Within these two categories there are four types of anxiety:
Spontaneous anxiety or panic – anxiety or panic that occurs regardless of where a person is.
Situational or phobic anxiety or panic – anxiety or panic that occurs because of a particular situation or location.
Anticipatory anxiety or panic – anxiety or panic that occurs because of a thought that something “might” happen or a situation that “might” occur.
Involuntary anxiety or panic – anxiety or panic that occurs involuntarily, by itself, or “out of the blue” that hasn’t been preceded by spontaneous, situational, or anticipatory anxiety.

Symptoms of anxiety
General anxiety disorder can cause physical and psychological symptoms. They often develop slowly and vary in severity from person to person.
Psychological symptoms include:

  • a change in behaviour and the way you think and feel about things
  • restlessness
  • a sense of dread
  • feeling constantly ‘on edge’
  • difficulty concentrating
  • irritability
  • impatience
  • easily distracted.

These symptoms may cause people to withdraw from social contact [visiting family and friends] to avoid the feelings of worry or dread. It may be difficult and stressful to go to work and sick leave may be necessary. However, these actions can cause even more worry and add to the feeling of lack of self-esteem.

Physical symptoms
There are over 100 symptoms which include:

  • dizziness
  • drowsiness and tiredness
  • pins and needles
  • irregular heartbeat (palpitations)
  • muscle aches and tension
  • dry mouth
  • excessive sweating
  • shortness of breath
  • stomach ache
  • nausea
  • diarrhoea
  • headache
  • excessive thirst
  • frequent urinating
  • painful or missed periods
  • difficulty falling or staying asleep (insomnia)

Treatment
Many people can achieve some form of anxiety and symptom reduction on their own although the results may be temporary.
There are two main forms of treatment for generalised anxiety disorder:

  • psychological therapy – this is often prescribed before medication. The main form is psychological treatment is cognitive behavioural therapy [CBT]. Evidence suggests that about 50% of people who have CBT recover and many others obtain some benefit. CBT mainly focuses on the problems that you are experiencing in the present, rather than events from the past. It teaches you new skills and helps you to understand how to react more positively to situations that would usually cause you anxiety. The National Institute for Health and Clinical Excellence [NICE] recommends that you should have a total of 16 to 20 hours of CBT over a period of four months. Your treatment will usually involve a weekly one- to two-hour session.
  • medication – usually antidepressants.

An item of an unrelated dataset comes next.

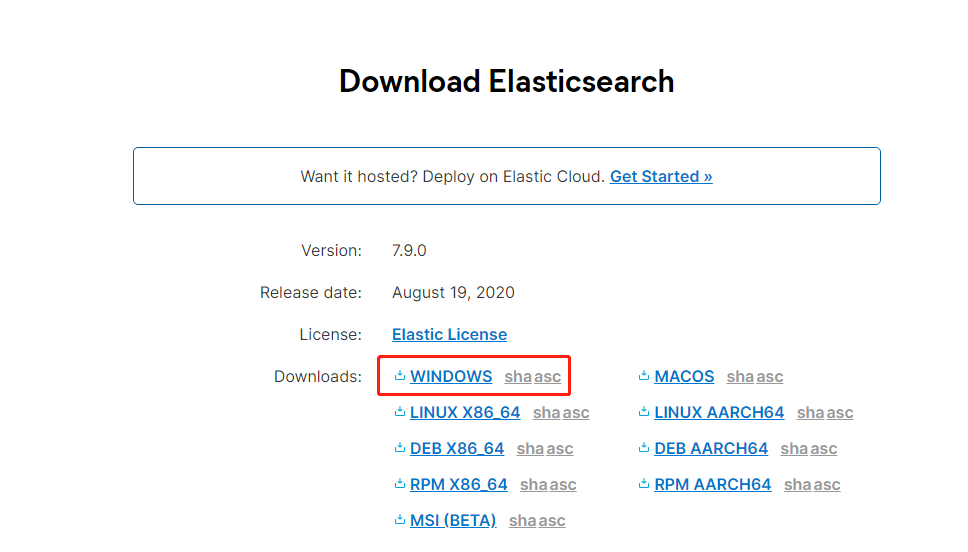
Task: Open the asc link for DEB X86_64
Action: (559, 449)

NICE [2011] says that you have the right to make informed decisions about their treatment and antidepressants are one option but decisions about their use need to be based on a shared problem assessment and a care plan that accounts for your preferences.

Depending on the circumstances, one of these treatments or a combination of both may be beneficial. No single treatment is best for everyone although there is evidence that psychological treatments last the longest.
Your GP should discuss all your treatment choices with you before you begin any form of treatment giving you the advantages and disadvantages of all and at the same time, discuss any possible risks or side effects. You can then make a decision with your GP about which treatment is most suitable for you, taking into account your circumstances and preferences. For example, some people may prefer psychological treatment such as counseling, in preference to treatment with antidepressants.

Exercise – it is well worth remembering that physical activity helps to relieve anxiety.